▶ [RECORDS SHOWN]:
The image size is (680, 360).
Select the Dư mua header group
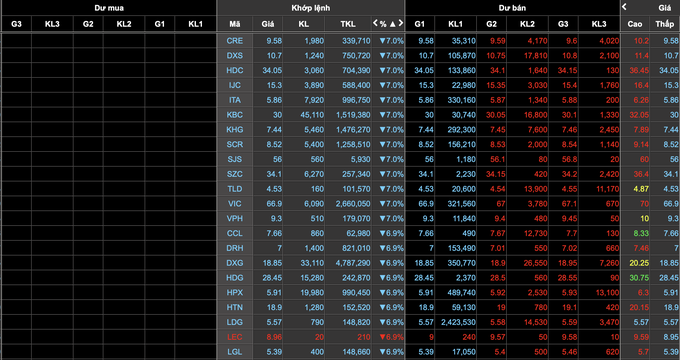coord(109,8)
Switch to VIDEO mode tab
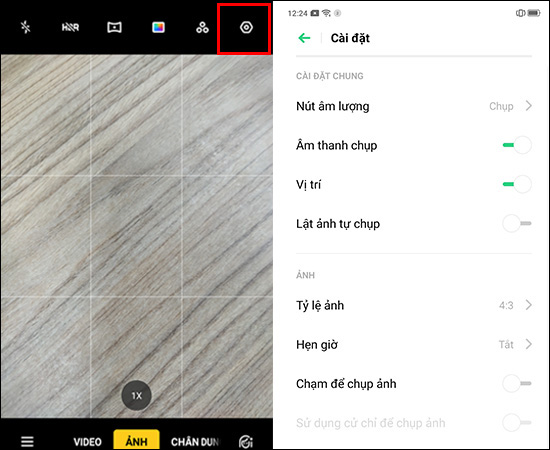Viewport: 550px width, 450px height. [87, 442]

▶ [ASSIGNED TASK]:
Please give back the material above exactly as written, pictures omitted.

▶ [RESULT BELOW]:
The image size is (680, 360).
Select the Dư mua header group
coord(109,8)
Switch to VIDEO mode tab
Viewport: 550px width, 450px height. [87, 442]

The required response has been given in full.